How big data is preparing IDF for 21st century combat

A group of IDF cyber cadets look at data during a training exercise. (IDF)
A group of IDF cyber cadets look at data during a training exercise. (IDF)

In the not-too-distant future, an Israel Defense Forces battalion commander may stare out at the urban sprawl of a Gazan neighborhood. As he surveys the residential buildings, the locations of enemy gunmen hiding in apartments will be visible, marked in red by the augmented reality military glasses he’s wearing.

On the third floor of a building, he will see a hostile combatant crouching and pointing a shoulder-fired missile at him. On the fifth floor, he will know two snipers are lying in wait. Enemy mortar launchers hide behind the building, and the path leading to the structure is booby-trapped with explosives.

The battalion commander will pass on the coordinates of these threats to Israel Air Force aircraft hovering overhead, which will promptly destroy them.

The commander may receive an incoming alert message on his eyewear; a terrorist cell is spotted moving in his direction from the Gazan coastline. With the push of a button on the screen of a tablet-like device, the commander could order an Israel Navy missile ship, waiting in the sea dozens of miles, away to launch a precision strike on the target.

And then the commander will lead his soldiers forward.

This is a fictional scenario today, but it could become reality soon, thanks to the high-tech revolution of the IDF’s network-centered warfare.

The technology used in the above scenario will allow the IDF to adapt to 21st century Mideast warfare, where enemies appear and vanish in very little time, often in urban settings. This new environment is a far cry from the organized state militaries the IDF faced in the 20th century.

Maj. Assaf Ovadia, head of the IDF’s Combined Operations department, confirmed that several technological breakthroughs have occurred recently, paving the path for the formation of a digital military network that enhances the IDF’s capabilities significantly.

“The world is changing very quickly, both in the civilian and military spheres,” Ovadia said. “So are the threats we are dealing with. Our ability to handle big data means we can bring information very rapidly to the end user in the field. We are adding new abilities all of the time.”

For now, this means that all three IDF branches — the army, navy, and air force —are linked in a unified command and control network. A fourth member of the network, the IDF’s Military Intelligence Directorate, allows critical information to reach units conducting operations in real time.

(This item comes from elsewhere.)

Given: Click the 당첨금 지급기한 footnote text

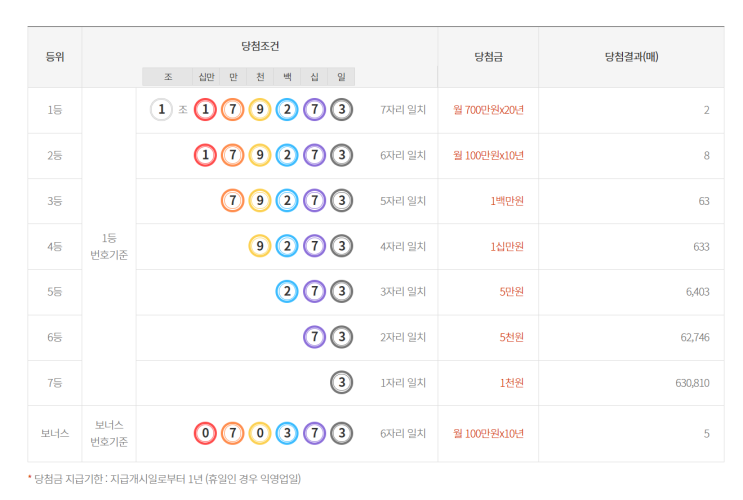Looking at the screenshot, I should (168, 479).
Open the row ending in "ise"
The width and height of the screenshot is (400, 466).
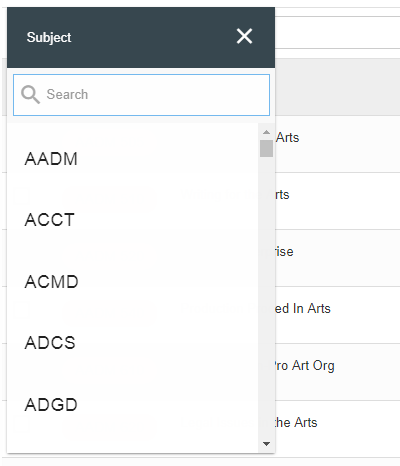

Members of Israel’s Navy in an exercise on the beach. (IDF via Twitter)
Members of Israel’s Navy in an exercise on the beach. (IDF via Twitter)

Following important combat lessons learned from the 2006 Second Lebanon War, the IDF’s C4I branch (C4I stands for computers, communications, command and control) set up the revolutionary Network IDF, which allows all military branches to share the same data infrastructure. In the past, each IDF branch had its own system for managing operations, which transferred data to one another inefficiently and slowly.

“Now, nothing is transferred because everyone is sitting on the same infrastructure. Each one is contributing to the common picture, in line with their missions,” Ovadia said.

Network IDF began as a concept in 2014 and quickly began changing the way Israeli forces fight in battle.

Then, during the 2014 conflict with Hamas on July 8, a terrorist naval commando cell from Gaza swam north in the Mediterranean Sea and landed on Zikim beach on Israel’s southern coastline. What happened next represents “the first sparks” of the network, Ovadia said.

“An observations soldier saw suspicious activity on the beach. She transmitted data in real time to ground and air units. Then a dialogue began between a tank commander and the air force. The units coordinated their firepower against the targets,” he recalled.

The network allows military platforms, like a helicopter and a tank, to communicate directly with one another, exchanging intelligence data, instead of relying on slow indirect channels. And it allows the military to identify and destroy a target in far less time.

At the same time, higher-level military officials use the network to interact with one another and stay up-to-date on battlefield developments.

The biggest challenge with the new system is securing the network against breach attempts, which could become a source of vulnerability for the IDF. Since its inception, the IDF has worked to secure the network so the data can be shared with end users in the field.

In 2015, Network IDF was declared fully operational, and today it continues to evolve.

For the network to be truly effective, Ovadia said, it’s necessary to refine data until it turns into useful knowledge. Big data analytics play a role in this. And the intelligence must be sent only to those who would directly benefit from it. “We don’t want a company commander to receive all of what Military Intelligence has,” he said. “Similarly, a tank commander is only interested in the ten kilometers in front of him. They will receive alerts, in real time, that are relevant to their sectors. Then they can respond appropriately.”

Higher ranking officers have access to far more data.

In today’s IDF, every end user, whether a tank commander or a senior officer in the general staff, has access to a command and control system that includes a screen. Future plans include making these capabilities more automatic. And augmented reality is already being used in training.

“We are dealing with augmented reality a lot,” Ovadia said. “We are on the way to it. In the future, we won’t want an observations soldier to merely say what she sees. We want the commander in the field to see what she sees.”